1. The Board spends most of its time on finance and business development, and dedicates little attention to clinical operations, outcomes, or patient and physician satisfaction.
It is not surprising that Boards like to focus on the financials and business development. Most Board members are familiar with financial and business issues, but have little familiarity with clinical operations or the indicators of clinical performance. People, especially successful people like Board members, tend to spend time on things that they understand and have mastered. When talking about familiar issues, one feels comfortable asking questions and making a contribution to the discussion. But talking about finances isn’t going to ensure that the organization complies with the CoPs. While every business needs to be financially successful, the business of the hospital is, at its core, clinical. Patients, like business customers, aren’t attracted to a hospital because it has a great balance sheet. They come because the hospital can care for them and their medical problems. Finances are important, but a Board that focuses on finances to the exclusion of the primary business is acting like a Finance Committee, rather than a true Governing Body. Managing a hospital by just watching the finances is like managing a baseball team by watching the scoreboard. The scoreboard doesn’t help you win the game; it only shows that you are winning or losing.
2. Board members are overwhelmed with “quality” data.
Management may provide the Board with reams of detailed reports on clinical care that are rich in data with attractive graphs. Often, however, there is little meaningful information in these reports. There is little explanation of what the results mean, what is driving the results, and how they relate to oversight responsibilities. Board members often have limited understanding of what they are looking at or how to improve the results. But, it is not the job of the Board to know what to do. It is their job to inquire as to whether the hospital’s management knows what to do. Effective Boards ensure that management has an understanding of how clinical results relate to organizational oversight. In addition, an effective Board holds management accountable for working on identified problems and making progress. Seeing the same unsatisfactory results time after time is a warning sign. Never seeing the same data set twice is also a sign that consistency and progress in measuring important clinical outcomes is missing. Data should be used as information to assess progress against goals and objectives. Consequently, data presentation to the Board should inform the Board’s responsibility to hold hospital management accountable for the core mission, patient care quality.
3. The Board does not spend much time learning about its role in the organization.

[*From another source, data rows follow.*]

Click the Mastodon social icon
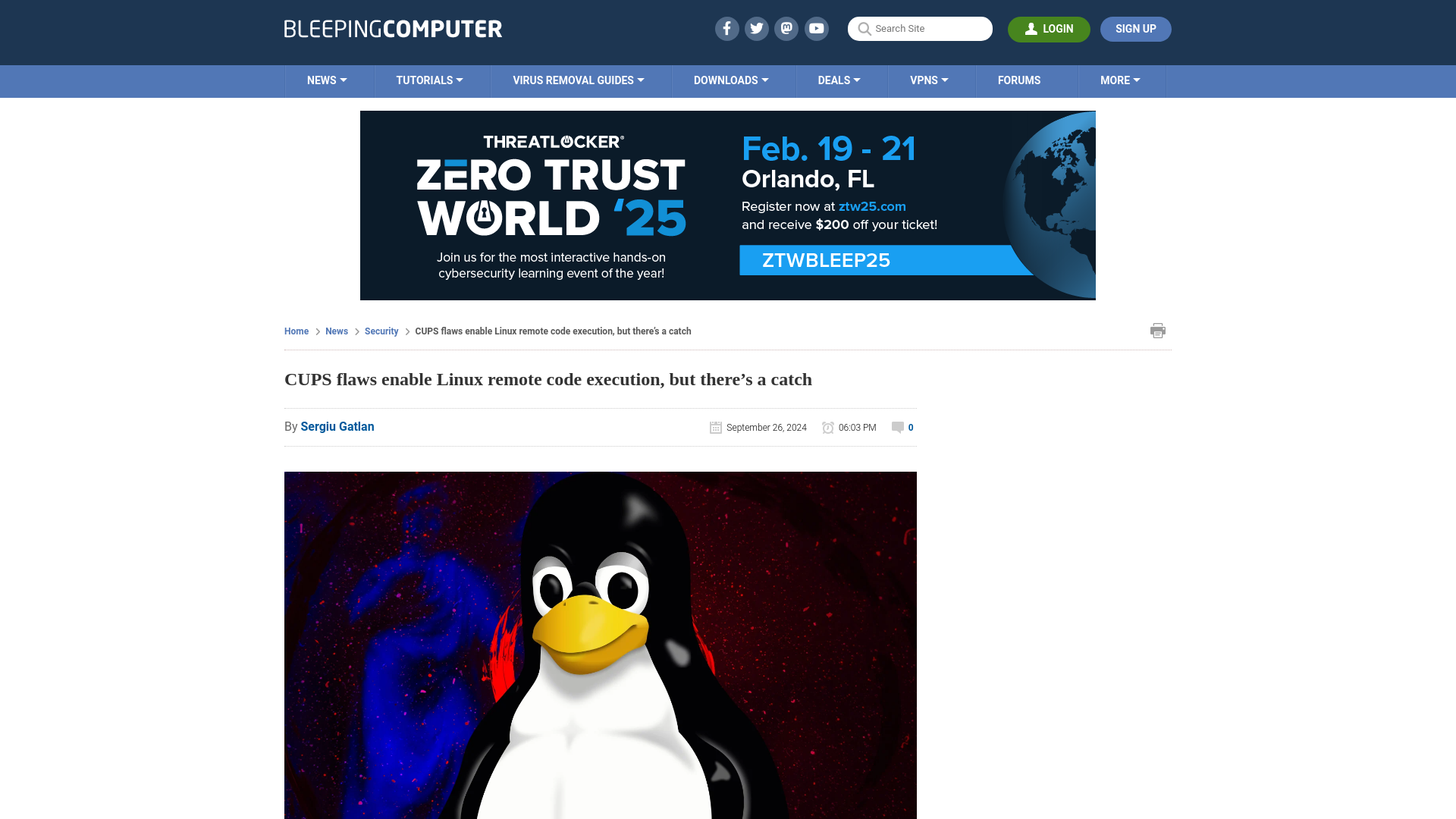The image size is (1456, 819). 787,28
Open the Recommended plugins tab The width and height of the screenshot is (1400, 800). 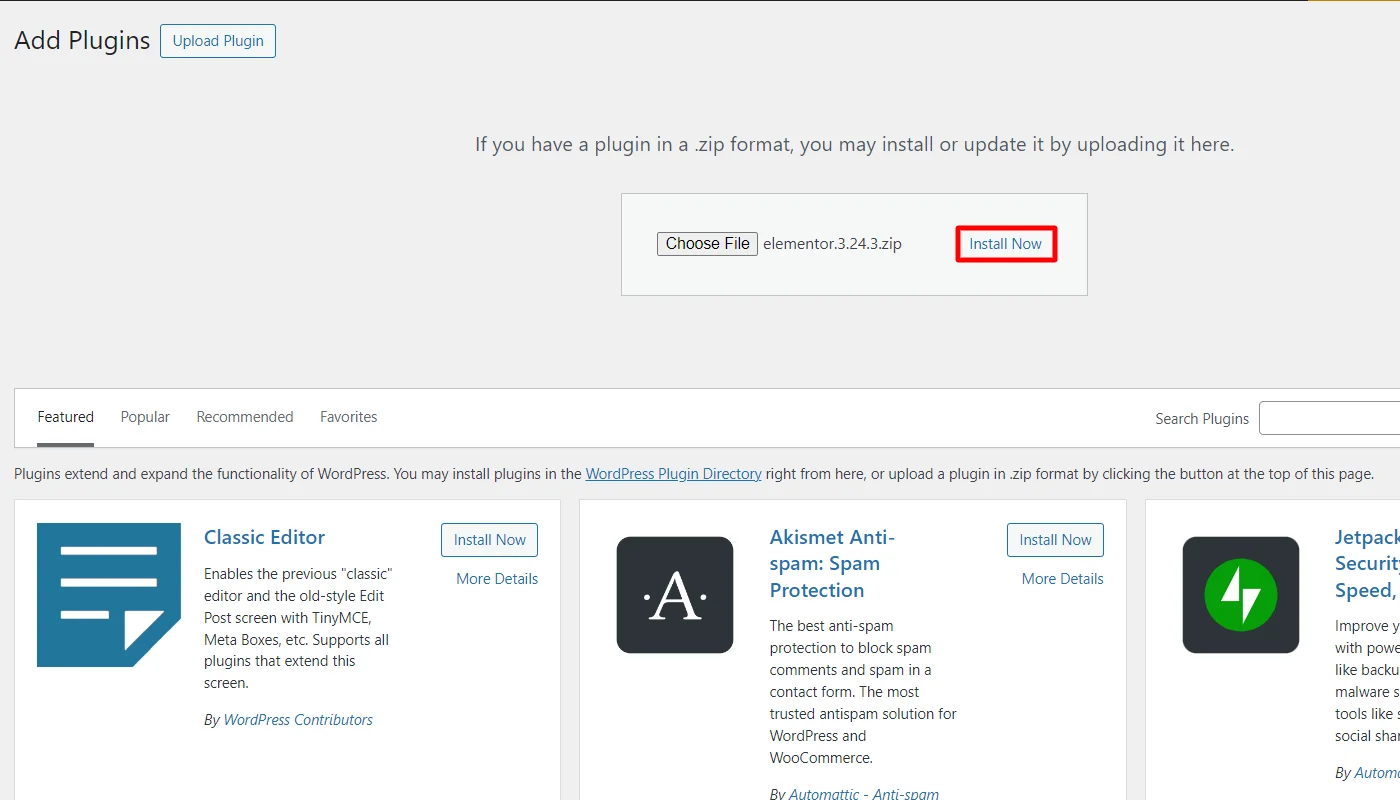[x=244, y=417]
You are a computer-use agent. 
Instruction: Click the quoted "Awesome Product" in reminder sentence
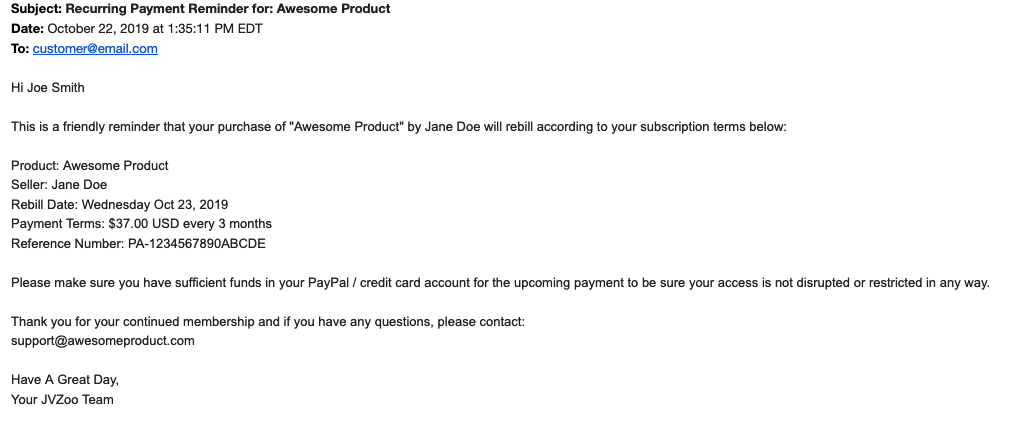346,126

Most Board members are new to the organization or their roles on the Board. Yet, their orientation to those roles tends to be limited. For many Board members, including those from the Medical Staff, there is no organizational orientation that emphasizes mission, value and vision. Similarly, most Board members have little prior experience in understanding the breadth of their clinical responsibilities (e.g., CMS holds the Board responsible for the care of every patient who presents themselves to the hospital). While many may have relevant prior experiences, being a member of a hospital Board is a new and unique responsibility. Even physicians are unlikely to have the breadth of experiences that they will need to do a good job as Board members. Yet, at most hospitals, Board training is short in duration, limited in scope, and isn’t seen as an ongoing activity beyond initial orientation. Learning to be an effective Board member requires more than attending meetings—it requires a commitment to personal and group education on healthcare issues. Board members should require management to provide assistance in obtaining an ongoing pathway for learning and development. Similarly, Boards need self-assessment to encourage enhanced performance. Board development planning should focus on assessed areas of need and always loop back to oversight of care delivery.